The recent Chancery decision in Buttonwood Tree Value Partners, L.P. v. R.L. Polk & Co., Inc., C.A. No. 9250-VCG (Del. Ch. July 24, 2017), is noteworthy for its application of the entire fairness standard to a controlling stockholder transaction, and the observation that exculpatory provisions barring director liability for violations of the duty of care do not apply to a defendant in his capacity as a controlling stockholder. See footnotes 91 and 92.

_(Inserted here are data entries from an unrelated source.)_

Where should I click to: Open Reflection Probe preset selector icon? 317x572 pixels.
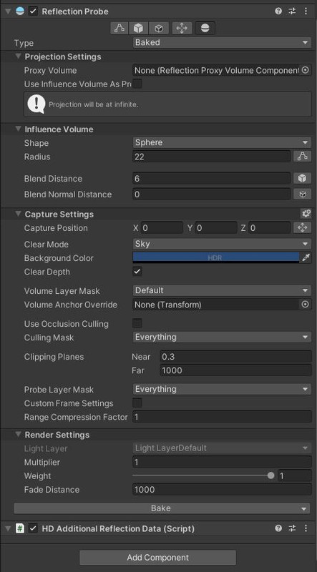pos(292,11)
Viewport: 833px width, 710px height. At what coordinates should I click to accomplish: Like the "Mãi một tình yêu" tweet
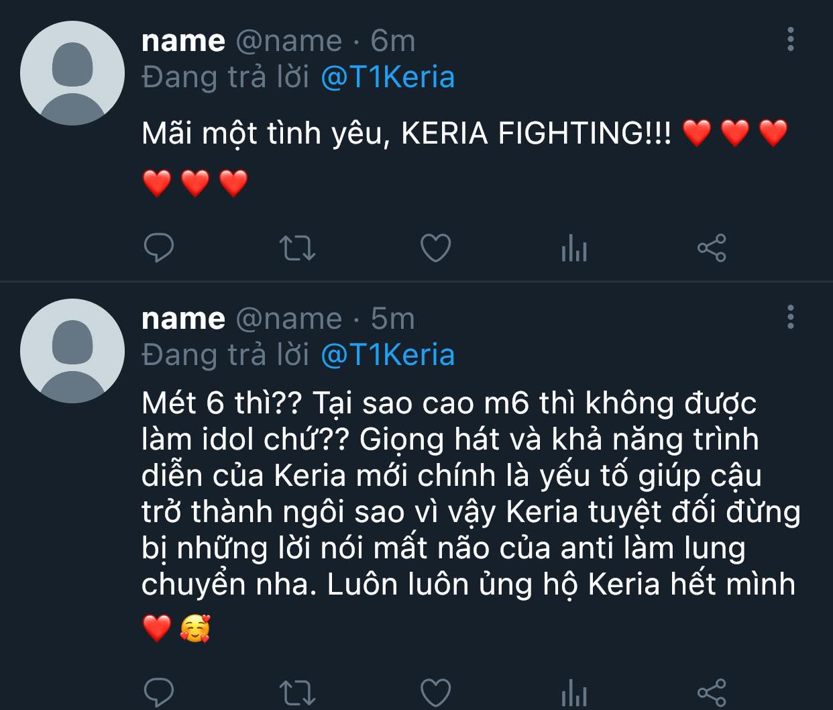pyautogui.click(x=435, y=248)
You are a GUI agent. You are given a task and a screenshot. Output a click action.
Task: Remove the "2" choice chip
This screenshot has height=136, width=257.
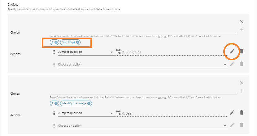point(56,103)
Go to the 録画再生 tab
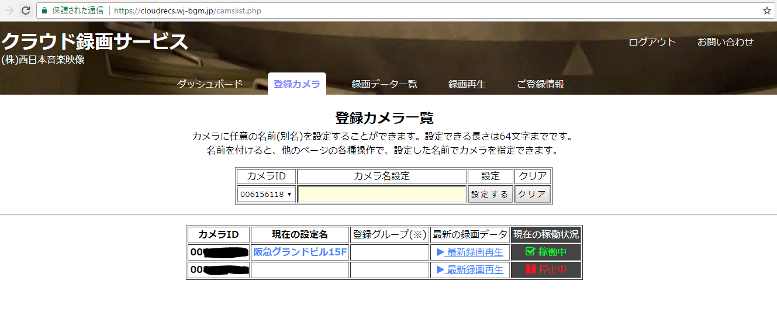 pos(467,84)
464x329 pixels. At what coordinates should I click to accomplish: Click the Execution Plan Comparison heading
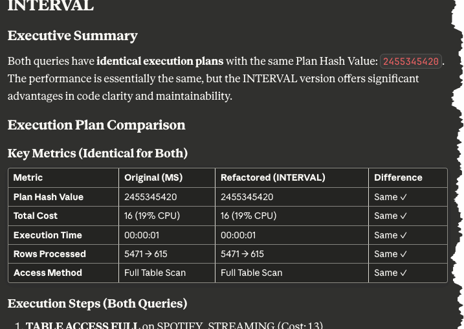coord(96,125)
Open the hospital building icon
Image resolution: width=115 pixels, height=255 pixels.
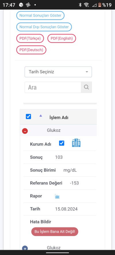click(76, 143)
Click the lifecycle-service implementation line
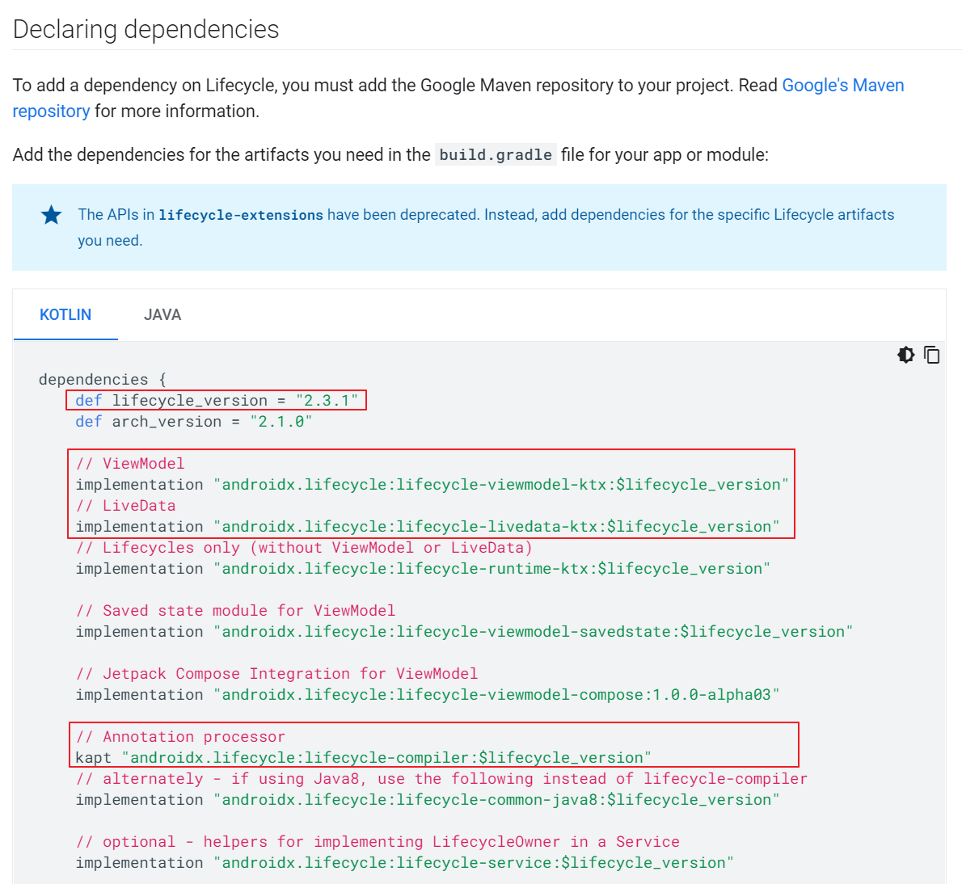Viewport: 962px width, 884px height. tap(404, 863)
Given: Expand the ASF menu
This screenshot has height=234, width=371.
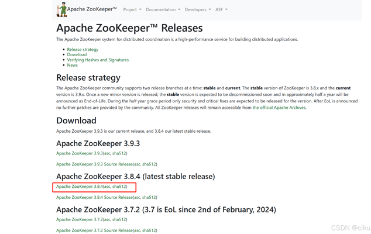Looking at the screenshot, I should coord(221,9).
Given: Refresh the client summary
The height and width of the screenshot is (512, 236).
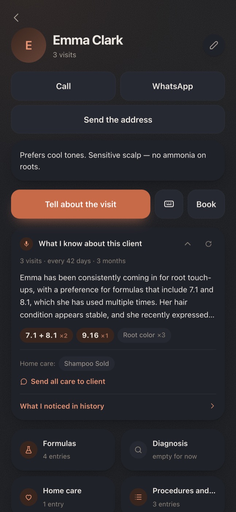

Key Facts: The Polk family collectively owned more than 90% of the common stock of the company; the directors connected with the Polk family exercised a control block; they engineered a self-tender that allowed them to maintain their control; they set the price through the use of a financial advisor that also did work for the Polk family; within around two years of the self-tender the remaining stockholders received extraordinary dividends amounting to 1/3rd of the self-tender price, together with merger consideration of 300% of the self-tender price. Based on those facts, the court explained that the controlling defendants had the burden to demonstrate that the transaction was entirely fair at the time it was made. They were not able to satisfy that burden.

Key Takeaways 

  • When a transaction involves self-dealing by a controlling stockholder the applicable standard of judicial review is entire fairness. That standard imposes on the defendants the burden to prove that the challenged transaction with the controlling stockholder was entirely fair to the minority stockholders.
  • In this context, an exculpatory provision does not apply to the defense of such a challenged transaction by a controlling stockholder because it alleges breach of a duty of loyalty. But the exculpatory provision under Section 102(b)(7) applies to alleged violations of the duty of care.
  • Notably, common familial relationships among holders of a majority of corporate voting power are not per se sufficient to establish a controlling group of stockholders.
  • Likewise, directors and stockholders who are also family members are not necessarily presumed to vote together “as one undifferentiated mass with a single hypothetical brain.” See footnote 93.
  • Even in the context of an entire fairness review, and in the presence of an exculpatory provision, each defendant must be the subject of well-pleaded non-exculpated claims – – that is, a breach of the duty of loyalty. Specifically, the liability of directors must be determined on an individual basis because the nature of their breach of duty, if any, and whether they are exculpated from liability, can vary for each director. See footnotes 100 and 101.
  • Bad faith allegations in this matter did not survive a motion to dismiss. In order to sufficiently plead bad faith, it must be demonstrated that “disinterested directors were intentionally disregarding their duties or that the decision was so far beyond the bounds of reasonable judgment that it seems essentially inexplicable on any ground other than bad faith.” See footnote 102.
  • Another noteworthy discussion in this opinion was the dismissal of a claim against a law firm for the company alleging the aiding and abetting of a breach of fiduciary duty of the board. The court explained that such a claim requires a knowing participating in the breach and damages proximately caused by that breach. The standard for such a claim is intentionally stringent and it turns on the proof of scienter of the alleged abettor.
  • In addition, a claim for aiding and abetting must include factual allegations of knowing participation in a breach which requires that the third party act with the knowledge that the conduct advocated or assisted constituted a breach. Moreover, the element of knowing participation “ requires that the secondary actor have provided substantial assistance to the primary violator.” See footnotes 108 through 112.
  • The court found that the law firm was not alleged to have knowingly participated in the alleged breaches by the board of their fiduciary duties. The court observed the obvious: “Almost all corporate boards retain law firms to advise them on significant transactions         . . . [I]f pleading a plausible breach of the duty on the part of the director or controller is also sufficient to implicate her lawyer as an aider and abettor, a significant and perverse chilling effect on the ability of fiduciaries to obtain legal counsel would result.”
  • Also noteworthy in connection with the dismissal of similar claims against the financial adviser were the following two points: (1) There is no general duty on third parties to ensure that all material facts are disclosed by fiduciaries; (2) “Passive failure on the part of third parties to ensure adequate disclosures to stockholders, without more, cannot support an inference of scienter for knowing participation in a breach.”